One of my colleagues came to see me as he wanted a second opinion.  That morning, a woman had called and asked for an appointment for her mother as her mum was experiencing flashing lights and floaters.  My colleague (who does domiciliary visits) had gone to see her that day as he suspected a retinal detachment but when he arrived, the truth was a bit… well, stranger.

The lady, who was battling cancer and had limited mobility, described seeing vases with arms and disembodied heads wearing hats.  Her daughter had invented the flashes and floaters, apparently.  She wanted her mother seen as soon as possible and, I think, also suspected we would think her mum had a touch of dementia if she’d told us the truth.

My colleague wasn’t familiar with Charles Bonnet syndrome and had popped in to ask me what I made of it all.  In the end, I went back to the lady’s house with him and explained Charles Bonnet to her, her husband and her daughter: after a sudden decrease in central vision, her brain was filling in the spaces with some weird and wonderful things.  The good news was that the hallucinations were not frightening or disturbing to this lady – she viewed them with a detached curiosity, probably because of the medication she’d been prescribed for her pain.

This experience got me thinking about Charles Bonnet syndrome and the different stories I’d heard from patients.

One of my patients told me about a day out with her father (who had wet AMD in both eyes).  They had went to the botanical gardens in Glasgow and were walking around outside.  Suddenly, her father stopped and started staring at a hedge.  My patient looked at the hedge – probably one of the most boring, rectangular hedges in the gardens.  She had asked her father what he was looking at and he replied, describing beautiful flowers that were growing out of the hedge.  The detail he gave her was astounding and she was a little concerned that he was “seeing things” but she’d went home and found information on Charles Bonnet and that put her mind at ease.
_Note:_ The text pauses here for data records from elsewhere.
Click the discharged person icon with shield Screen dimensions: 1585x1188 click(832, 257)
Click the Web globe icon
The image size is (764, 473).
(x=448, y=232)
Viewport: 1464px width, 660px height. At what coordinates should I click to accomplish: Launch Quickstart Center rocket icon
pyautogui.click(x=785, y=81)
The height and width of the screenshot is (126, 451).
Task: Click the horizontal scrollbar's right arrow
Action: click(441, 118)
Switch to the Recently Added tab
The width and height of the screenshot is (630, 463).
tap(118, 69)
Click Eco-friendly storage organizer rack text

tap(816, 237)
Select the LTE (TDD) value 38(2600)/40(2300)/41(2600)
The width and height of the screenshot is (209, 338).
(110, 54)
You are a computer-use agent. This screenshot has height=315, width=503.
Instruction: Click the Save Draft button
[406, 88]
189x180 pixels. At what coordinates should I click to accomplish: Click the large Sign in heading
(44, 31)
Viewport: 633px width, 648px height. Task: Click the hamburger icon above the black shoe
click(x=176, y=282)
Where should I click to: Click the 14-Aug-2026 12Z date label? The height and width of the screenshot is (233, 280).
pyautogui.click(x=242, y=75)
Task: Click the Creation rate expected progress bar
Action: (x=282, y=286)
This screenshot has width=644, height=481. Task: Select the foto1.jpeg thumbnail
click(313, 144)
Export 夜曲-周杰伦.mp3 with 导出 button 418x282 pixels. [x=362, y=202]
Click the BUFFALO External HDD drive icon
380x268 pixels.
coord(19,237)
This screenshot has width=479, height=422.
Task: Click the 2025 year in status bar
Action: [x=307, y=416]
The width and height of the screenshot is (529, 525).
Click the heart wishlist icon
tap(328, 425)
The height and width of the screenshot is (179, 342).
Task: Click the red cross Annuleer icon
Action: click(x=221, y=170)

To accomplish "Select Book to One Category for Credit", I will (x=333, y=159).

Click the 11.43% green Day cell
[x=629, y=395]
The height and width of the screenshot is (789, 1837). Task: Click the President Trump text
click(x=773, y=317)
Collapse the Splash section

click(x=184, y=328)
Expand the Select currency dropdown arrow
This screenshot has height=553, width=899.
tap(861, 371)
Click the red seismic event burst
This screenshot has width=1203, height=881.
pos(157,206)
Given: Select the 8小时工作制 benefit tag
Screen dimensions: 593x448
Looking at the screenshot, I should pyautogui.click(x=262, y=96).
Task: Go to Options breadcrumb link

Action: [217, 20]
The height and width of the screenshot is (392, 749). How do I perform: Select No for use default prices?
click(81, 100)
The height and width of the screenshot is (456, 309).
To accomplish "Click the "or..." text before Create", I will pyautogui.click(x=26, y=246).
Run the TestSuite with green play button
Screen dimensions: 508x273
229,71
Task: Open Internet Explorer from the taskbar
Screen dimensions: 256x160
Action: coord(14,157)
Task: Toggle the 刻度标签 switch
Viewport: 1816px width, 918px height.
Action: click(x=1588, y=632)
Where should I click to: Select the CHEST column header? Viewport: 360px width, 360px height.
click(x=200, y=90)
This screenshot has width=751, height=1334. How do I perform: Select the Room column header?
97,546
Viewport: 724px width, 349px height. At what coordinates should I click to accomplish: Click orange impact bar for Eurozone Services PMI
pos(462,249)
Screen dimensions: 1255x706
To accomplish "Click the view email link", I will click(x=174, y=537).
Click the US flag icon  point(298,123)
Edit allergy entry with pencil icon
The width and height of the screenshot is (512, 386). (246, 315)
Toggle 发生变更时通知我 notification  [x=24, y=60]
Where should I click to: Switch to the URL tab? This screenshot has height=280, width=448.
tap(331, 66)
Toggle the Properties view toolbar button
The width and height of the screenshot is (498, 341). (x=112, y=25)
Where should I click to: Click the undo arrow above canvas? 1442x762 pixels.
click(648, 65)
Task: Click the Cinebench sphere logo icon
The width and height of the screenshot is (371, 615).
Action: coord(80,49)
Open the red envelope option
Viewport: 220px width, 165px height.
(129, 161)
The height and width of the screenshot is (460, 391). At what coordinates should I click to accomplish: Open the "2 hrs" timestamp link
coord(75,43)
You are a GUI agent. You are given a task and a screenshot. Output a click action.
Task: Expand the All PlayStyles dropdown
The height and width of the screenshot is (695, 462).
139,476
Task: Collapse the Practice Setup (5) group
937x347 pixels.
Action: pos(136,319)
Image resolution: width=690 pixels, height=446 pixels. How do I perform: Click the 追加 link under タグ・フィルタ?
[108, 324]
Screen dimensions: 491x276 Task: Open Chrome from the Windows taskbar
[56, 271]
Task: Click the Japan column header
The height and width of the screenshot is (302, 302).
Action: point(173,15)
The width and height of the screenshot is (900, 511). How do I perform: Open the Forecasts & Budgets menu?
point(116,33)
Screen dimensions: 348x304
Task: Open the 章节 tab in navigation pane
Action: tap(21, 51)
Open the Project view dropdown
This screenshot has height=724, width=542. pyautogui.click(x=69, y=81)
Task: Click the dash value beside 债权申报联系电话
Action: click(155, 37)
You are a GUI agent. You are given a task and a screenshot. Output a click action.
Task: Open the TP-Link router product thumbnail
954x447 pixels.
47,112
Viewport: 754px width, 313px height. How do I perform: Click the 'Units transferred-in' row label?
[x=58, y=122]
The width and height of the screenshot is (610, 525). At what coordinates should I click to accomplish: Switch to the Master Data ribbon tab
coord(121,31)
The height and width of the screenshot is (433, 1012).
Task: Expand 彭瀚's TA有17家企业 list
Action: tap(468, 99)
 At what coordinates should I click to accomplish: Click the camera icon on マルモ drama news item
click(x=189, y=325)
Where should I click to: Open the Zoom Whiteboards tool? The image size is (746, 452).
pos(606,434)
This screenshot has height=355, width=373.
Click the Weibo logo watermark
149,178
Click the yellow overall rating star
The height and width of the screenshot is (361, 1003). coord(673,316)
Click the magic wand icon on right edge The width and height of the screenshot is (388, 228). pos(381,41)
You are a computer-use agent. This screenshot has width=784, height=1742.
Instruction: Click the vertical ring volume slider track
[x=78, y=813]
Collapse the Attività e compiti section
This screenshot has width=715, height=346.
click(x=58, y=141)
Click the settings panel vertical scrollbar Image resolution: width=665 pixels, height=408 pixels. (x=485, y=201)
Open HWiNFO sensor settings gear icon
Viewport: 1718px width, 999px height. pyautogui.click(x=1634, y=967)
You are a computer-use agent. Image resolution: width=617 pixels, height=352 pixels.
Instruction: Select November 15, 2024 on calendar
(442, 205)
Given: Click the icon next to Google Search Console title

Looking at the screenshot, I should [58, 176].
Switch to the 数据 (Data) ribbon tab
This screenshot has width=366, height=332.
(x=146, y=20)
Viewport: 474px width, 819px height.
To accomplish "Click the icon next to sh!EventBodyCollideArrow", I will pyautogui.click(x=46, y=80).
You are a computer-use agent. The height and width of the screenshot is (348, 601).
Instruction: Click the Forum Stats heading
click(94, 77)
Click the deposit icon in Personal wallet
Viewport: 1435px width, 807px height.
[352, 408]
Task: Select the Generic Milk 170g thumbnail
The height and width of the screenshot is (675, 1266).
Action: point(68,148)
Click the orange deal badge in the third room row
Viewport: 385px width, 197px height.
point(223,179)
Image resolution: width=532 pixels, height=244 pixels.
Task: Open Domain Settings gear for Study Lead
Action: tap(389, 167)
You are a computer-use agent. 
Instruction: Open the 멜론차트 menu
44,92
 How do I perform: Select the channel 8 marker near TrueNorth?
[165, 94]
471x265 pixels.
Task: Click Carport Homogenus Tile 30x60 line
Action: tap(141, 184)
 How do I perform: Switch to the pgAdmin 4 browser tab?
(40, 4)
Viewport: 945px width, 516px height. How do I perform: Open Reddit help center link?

Another patient told me about her brother who is now registered blind (he is also one of our housebound patients and she’d popped in that day to get her brother’s specs fixed).  When she goes to visit, he describes what’s happening in all the rooms of the houses around him, as if he can see through walls.  There’s always something going on, a table being laid for dinner or a family playing charades.  She assumed he had a very active imagination.

Yet another wet AMD patient described to me being able to see through the wall in her bathroom, out into the street, where two young girls, dressed in old fashioned white dresses, were playing.

An older man told me about looking out his window sometimes and seeing, clear as day, his brothers (who have all passed away) looking in at him.  He told me it was wonderful to see their faces again and all looking so young!

None of the VIPs mentioned seemed distressed by these experiences.  In fact, I would go as far as to say this phenomenon is comforting for some of my patients living with central vision loss.

On the other hand, I’ve heard of people seeing strange men standing in corners or spiders covering a wall which would obviously be frightening for anyone.  The best thing we can do for those with central vision loss is to educate both them about Charles Bonnet syndrome and to reassure that, although the experience is vivid and can be distressing, it is not a symptom of mental illness.  By including the family in the dialogue, we are increasing the chances of a patient confiding in someone about the experience and feeling less alone.